Thursday, September 24, 2015

Week 3: lowercase chopsticks

hello devoted readers,

the shift bar is being temperamental so i'm not going to struggle to make it work again. deal with my all lower case letters. it looks terrible; it's causing me pain buuuuuuuuut does it really matter? (dad feel free to fix it)  [I fixed most of it from here on out].

[My companion was not feeling well] all this week. that meant that Friday through Sunday she was sleeping in bed all day and I studied in bed all day. So sorry for the lack of exciting news this time around. Don't worry, my doyro's [companion] fine now (thank goodness). But it was a rough 3 days when I was stuck in my room all day. 

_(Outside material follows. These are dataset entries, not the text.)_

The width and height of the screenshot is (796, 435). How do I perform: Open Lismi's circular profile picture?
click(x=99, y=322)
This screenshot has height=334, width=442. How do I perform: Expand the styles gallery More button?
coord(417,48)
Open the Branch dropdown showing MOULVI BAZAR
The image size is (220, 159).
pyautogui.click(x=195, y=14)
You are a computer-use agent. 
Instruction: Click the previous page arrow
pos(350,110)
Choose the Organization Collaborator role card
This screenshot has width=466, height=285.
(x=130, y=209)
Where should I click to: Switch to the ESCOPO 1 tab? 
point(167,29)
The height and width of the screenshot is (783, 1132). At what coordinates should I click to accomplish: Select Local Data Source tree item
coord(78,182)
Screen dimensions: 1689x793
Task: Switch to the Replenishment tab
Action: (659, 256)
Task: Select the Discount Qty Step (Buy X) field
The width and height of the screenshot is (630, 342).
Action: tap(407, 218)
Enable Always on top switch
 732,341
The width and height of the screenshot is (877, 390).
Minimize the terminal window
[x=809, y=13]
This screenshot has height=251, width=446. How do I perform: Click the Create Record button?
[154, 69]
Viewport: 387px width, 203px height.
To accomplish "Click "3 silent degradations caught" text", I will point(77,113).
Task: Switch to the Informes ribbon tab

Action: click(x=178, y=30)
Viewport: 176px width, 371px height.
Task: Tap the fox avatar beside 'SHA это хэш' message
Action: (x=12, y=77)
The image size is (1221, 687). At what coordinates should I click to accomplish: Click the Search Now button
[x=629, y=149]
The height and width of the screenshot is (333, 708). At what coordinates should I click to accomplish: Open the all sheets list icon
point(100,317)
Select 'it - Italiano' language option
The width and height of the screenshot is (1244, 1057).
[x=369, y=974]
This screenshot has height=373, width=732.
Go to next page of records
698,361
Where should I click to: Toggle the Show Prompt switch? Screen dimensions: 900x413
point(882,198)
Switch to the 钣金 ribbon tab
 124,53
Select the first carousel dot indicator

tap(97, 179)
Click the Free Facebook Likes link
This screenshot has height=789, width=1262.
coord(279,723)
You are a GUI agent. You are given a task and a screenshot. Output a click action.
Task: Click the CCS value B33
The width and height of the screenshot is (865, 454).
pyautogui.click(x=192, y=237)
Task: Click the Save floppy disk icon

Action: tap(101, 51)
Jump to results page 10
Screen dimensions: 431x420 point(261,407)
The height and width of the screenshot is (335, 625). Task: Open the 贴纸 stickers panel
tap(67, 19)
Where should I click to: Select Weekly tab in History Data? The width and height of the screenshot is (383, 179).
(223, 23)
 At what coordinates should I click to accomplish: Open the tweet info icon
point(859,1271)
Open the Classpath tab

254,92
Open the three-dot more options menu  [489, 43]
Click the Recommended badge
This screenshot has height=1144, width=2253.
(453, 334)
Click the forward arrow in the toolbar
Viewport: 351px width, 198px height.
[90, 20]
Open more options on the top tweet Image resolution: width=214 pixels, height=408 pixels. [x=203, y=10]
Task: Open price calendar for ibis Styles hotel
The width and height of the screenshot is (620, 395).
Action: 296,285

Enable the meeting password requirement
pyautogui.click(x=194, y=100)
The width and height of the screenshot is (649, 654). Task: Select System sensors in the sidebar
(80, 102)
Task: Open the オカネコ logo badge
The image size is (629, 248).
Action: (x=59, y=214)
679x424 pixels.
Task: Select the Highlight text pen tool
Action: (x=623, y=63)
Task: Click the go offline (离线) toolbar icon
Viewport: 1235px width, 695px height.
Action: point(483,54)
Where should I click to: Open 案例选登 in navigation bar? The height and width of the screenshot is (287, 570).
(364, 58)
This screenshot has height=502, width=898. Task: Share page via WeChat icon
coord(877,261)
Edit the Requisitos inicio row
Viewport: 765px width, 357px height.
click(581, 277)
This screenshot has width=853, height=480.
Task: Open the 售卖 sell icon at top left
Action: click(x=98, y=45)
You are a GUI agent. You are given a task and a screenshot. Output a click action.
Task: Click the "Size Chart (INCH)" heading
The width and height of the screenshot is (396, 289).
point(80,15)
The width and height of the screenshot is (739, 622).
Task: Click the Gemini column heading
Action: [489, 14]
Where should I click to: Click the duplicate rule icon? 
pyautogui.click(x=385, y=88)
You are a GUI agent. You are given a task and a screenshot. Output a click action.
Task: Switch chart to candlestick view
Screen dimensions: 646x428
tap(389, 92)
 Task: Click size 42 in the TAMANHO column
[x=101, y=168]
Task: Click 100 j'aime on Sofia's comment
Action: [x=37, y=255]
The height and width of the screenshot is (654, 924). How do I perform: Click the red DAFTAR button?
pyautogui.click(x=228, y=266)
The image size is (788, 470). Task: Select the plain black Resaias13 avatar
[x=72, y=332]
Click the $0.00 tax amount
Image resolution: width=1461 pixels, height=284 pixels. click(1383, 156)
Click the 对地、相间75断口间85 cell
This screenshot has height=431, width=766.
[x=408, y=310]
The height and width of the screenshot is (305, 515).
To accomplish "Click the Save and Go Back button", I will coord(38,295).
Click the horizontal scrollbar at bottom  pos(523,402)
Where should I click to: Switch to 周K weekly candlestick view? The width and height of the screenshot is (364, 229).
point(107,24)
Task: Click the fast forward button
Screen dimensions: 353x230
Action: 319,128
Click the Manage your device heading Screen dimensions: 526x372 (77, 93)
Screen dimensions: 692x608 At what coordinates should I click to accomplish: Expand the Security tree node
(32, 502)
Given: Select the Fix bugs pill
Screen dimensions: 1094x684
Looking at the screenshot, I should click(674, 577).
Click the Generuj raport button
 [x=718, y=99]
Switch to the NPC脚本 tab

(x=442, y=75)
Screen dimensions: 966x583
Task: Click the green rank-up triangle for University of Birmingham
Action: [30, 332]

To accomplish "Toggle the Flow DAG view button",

Friday: I went to many doctor appointments to figure out what was wrong with my doryo. and i studied a lot in bed. I planned several lessons (most of them I didn't end up teaching because my doryo was still bedridden). so that was Friday...

Saturday: was a little better.   Another girl in our zone was sick so we stuck the 2 sickos together and I went to class with HM and C shimai. HM shimai is really (in all caps) good at nihongo (japanese) so she helped me syl (speak your language) a lot. Being around her all day really helped my nihongo. It was weird to be without my doryo though. As nice as HM  and C shimai are (i love them), they're not quite the same as my H shimai. I was grateful to be with her again in the evening. 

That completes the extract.